3. Implementar efectivamente los Piar: El Plan Individual de Ajustes Razonables suele quedarse en el cumplimiento formal. Para que tenga impacto real, debe construirse con acompañamiento especializado y responder a las necesidades concretas de cada estudiante. Su correcta implementación permite orientar la enseñanza y hacer seguimiento efectivo a los procesos de inclusión.
4. Promover la autonomía de los estudiantes: La inclusión no se limita al acceso al aula. El desarrollo de habilidades como la orientación y movilidad, la vida diaria y el uso del remanente visual fortalece la independencia. Esto no solo mejora la participación en el entorno educativo, sino que incide directamente en la construcción de proyectos de vida autónomos.

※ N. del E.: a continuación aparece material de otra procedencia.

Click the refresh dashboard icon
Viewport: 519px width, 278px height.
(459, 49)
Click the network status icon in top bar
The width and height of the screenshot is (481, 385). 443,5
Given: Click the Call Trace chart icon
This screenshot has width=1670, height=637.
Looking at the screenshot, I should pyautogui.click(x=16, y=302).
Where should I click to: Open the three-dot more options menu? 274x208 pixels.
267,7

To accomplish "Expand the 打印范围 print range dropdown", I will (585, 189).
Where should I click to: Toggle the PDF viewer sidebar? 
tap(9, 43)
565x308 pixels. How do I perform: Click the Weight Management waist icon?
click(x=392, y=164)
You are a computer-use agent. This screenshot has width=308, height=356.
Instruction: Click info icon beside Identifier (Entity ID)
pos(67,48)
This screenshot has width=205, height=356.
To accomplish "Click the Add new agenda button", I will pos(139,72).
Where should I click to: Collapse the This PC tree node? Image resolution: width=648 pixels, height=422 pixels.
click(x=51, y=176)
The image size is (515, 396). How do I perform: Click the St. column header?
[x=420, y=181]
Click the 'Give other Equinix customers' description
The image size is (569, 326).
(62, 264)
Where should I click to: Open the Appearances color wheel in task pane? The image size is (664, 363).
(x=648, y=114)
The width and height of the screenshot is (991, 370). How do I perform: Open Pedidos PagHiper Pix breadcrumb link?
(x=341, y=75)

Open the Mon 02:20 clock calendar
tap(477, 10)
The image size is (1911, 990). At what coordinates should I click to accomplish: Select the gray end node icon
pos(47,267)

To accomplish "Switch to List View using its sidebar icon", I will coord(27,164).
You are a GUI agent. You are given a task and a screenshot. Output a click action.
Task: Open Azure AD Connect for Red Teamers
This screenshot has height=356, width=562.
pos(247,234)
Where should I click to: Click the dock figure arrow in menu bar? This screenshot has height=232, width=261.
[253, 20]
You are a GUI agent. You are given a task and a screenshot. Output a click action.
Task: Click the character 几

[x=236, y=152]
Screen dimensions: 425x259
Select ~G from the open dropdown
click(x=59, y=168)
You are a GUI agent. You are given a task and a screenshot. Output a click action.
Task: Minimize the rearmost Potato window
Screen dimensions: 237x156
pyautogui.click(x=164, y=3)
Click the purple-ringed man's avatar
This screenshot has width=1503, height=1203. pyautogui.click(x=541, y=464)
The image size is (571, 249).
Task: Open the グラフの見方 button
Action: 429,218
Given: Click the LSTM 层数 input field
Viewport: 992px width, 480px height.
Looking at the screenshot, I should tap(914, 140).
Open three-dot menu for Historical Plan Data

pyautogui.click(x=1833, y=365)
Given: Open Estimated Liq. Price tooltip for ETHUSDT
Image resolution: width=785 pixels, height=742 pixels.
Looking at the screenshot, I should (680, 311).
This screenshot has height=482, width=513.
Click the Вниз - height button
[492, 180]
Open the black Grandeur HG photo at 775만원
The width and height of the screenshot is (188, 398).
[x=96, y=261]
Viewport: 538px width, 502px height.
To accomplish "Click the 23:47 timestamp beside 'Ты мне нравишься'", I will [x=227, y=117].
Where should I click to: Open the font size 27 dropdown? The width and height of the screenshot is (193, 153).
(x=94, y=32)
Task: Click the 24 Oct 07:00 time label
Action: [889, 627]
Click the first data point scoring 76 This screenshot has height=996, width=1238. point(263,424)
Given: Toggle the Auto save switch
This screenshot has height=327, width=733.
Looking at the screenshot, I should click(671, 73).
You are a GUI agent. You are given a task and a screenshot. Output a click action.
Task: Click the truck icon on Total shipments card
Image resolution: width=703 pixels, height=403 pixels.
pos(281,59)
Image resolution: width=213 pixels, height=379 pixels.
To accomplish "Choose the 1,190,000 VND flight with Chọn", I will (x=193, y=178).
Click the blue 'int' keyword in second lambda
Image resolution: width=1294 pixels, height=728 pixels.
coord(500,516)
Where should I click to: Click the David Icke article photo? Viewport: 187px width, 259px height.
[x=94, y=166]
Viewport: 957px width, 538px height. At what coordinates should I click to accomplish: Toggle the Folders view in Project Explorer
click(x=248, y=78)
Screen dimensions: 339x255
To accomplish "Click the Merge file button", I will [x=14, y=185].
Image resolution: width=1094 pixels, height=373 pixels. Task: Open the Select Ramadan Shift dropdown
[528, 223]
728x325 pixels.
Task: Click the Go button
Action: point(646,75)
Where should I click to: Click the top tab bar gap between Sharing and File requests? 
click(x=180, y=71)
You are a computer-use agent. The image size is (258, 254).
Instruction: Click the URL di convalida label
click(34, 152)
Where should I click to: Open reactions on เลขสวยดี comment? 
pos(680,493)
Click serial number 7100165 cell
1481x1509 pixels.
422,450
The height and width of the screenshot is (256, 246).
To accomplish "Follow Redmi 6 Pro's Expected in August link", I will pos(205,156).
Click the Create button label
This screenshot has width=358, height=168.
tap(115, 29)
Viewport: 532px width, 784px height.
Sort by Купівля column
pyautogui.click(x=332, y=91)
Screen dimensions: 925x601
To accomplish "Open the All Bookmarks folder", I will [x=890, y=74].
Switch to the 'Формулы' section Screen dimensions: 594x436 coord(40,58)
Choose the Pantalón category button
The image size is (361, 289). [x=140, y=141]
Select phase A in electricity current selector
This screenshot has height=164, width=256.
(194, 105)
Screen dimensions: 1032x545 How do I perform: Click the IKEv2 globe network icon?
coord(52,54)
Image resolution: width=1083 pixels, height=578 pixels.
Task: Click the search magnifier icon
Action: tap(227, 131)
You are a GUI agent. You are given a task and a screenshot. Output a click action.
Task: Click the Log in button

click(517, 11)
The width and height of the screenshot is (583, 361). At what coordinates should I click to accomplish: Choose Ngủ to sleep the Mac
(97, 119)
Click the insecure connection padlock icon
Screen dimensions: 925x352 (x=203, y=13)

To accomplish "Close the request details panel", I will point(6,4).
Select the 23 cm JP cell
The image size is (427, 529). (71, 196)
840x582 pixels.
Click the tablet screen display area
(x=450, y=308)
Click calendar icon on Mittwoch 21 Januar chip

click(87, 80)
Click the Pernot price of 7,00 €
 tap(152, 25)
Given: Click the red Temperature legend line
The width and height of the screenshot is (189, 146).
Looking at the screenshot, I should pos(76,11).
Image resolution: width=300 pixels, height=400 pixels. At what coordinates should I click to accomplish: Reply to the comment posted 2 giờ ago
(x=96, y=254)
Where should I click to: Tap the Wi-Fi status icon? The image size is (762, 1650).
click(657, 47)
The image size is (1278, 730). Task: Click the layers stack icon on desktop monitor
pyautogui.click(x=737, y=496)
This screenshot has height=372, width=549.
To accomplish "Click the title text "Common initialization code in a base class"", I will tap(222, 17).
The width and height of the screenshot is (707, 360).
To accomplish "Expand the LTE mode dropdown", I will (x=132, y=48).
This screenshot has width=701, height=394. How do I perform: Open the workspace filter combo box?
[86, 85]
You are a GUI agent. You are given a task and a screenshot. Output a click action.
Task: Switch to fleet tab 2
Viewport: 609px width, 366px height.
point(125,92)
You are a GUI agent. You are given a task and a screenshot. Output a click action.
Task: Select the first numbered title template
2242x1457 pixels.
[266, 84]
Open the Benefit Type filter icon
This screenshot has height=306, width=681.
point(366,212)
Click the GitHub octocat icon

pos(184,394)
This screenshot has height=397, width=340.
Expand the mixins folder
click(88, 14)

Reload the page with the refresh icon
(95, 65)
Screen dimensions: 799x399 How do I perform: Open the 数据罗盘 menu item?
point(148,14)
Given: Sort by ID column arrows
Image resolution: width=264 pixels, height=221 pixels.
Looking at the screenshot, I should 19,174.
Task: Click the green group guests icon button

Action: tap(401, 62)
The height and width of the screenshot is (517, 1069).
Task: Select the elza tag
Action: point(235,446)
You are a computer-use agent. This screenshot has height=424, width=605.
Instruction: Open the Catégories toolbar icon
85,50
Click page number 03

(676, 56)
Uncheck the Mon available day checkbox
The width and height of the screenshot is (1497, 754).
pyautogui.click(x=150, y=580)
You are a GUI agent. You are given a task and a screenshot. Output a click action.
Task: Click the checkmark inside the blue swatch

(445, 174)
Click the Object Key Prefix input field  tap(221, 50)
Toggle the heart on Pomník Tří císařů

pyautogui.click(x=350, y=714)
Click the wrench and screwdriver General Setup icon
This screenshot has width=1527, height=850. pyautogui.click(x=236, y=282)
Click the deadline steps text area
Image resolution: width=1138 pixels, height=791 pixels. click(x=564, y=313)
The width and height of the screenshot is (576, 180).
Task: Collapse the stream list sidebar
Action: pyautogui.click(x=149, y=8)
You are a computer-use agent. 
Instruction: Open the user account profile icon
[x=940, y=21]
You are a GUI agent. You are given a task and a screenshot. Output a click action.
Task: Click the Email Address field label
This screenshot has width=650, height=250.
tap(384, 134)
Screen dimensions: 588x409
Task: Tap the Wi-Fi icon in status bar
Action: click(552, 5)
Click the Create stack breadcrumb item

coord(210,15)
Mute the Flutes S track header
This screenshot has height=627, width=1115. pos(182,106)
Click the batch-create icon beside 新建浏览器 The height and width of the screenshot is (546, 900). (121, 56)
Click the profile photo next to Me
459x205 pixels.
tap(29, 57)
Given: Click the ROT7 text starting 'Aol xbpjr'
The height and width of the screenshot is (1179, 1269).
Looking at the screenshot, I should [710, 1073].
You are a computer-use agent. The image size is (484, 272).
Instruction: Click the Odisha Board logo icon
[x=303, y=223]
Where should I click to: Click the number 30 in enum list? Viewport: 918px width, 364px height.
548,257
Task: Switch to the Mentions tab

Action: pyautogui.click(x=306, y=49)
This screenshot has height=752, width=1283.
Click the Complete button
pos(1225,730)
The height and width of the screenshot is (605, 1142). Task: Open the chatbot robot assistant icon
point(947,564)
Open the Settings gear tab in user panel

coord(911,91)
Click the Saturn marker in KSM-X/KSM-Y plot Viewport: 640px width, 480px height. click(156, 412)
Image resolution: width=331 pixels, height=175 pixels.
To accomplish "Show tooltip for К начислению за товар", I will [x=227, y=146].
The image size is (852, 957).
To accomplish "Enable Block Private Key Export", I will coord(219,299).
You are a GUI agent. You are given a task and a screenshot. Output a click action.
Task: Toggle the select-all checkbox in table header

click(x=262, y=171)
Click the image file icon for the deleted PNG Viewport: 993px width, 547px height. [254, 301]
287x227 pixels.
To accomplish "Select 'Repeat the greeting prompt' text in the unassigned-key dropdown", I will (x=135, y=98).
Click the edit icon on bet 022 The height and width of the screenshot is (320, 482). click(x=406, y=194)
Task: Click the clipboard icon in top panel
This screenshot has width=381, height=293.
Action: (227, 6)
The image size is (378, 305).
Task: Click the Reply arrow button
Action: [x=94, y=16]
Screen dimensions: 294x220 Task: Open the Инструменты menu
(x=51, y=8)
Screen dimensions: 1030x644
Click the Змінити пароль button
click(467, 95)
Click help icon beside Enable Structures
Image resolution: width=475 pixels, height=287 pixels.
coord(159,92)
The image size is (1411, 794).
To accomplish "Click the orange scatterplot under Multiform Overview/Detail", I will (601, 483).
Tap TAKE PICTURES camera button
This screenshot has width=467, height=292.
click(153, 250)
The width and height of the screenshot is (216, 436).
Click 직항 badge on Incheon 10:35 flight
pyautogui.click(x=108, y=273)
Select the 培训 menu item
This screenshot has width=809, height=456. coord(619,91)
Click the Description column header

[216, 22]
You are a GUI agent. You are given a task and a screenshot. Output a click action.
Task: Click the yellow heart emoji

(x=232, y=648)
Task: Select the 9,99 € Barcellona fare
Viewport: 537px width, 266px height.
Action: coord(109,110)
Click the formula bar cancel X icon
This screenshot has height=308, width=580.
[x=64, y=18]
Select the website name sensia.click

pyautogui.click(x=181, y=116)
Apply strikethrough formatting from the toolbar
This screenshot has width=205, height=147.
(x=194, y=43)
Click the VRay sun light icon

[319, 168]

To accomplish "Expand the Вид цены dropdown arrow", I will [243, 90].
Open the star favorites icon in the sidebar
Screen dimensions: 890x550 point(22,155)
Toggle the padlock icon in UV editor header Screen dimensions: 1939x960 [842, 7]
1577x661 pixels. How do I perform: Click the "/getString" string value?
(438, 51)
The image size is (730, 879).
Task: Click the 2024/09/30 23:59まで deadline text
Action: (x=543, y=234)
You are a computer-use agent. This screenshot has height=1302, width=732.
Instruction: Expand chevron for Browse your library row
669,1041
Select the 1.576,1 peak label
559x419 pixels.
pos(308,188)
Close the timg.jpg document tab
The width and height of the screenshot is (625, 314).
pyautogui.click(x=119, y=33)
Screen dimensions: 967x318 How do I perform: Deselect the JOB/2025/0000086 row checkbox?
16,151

5. Ampliar la formación de talento especializado: El Centro de Rehabilitación para Adultos Ciegos ha formado cerca de 300 tiflólogos en el país, pero la demanda sigue superando la oferta. Contar con más profesionales especializados es fundamental para acompañar a las instituciones educativas y garantizar que la inclusión se traduzca en resultados concretos dentro del aula.
“Hoy el desafío no es únicamente normativo. Es necesario fortalecer el talento humano y las capacidades del sistema educativo para garantizar una inclusión efectiva. Esto implica no solo contar con más profesionales especializados, sino también asegurar que las instituciones educativas tengan las herramientas, los recursos y el acompañamiento necesarios para responder a la diversidad en el aula. La inclusión real ocurre cuando cada estudiante puede aprender, participar y desarrollarse en igualdad de condiciones”, agrega Ruiz.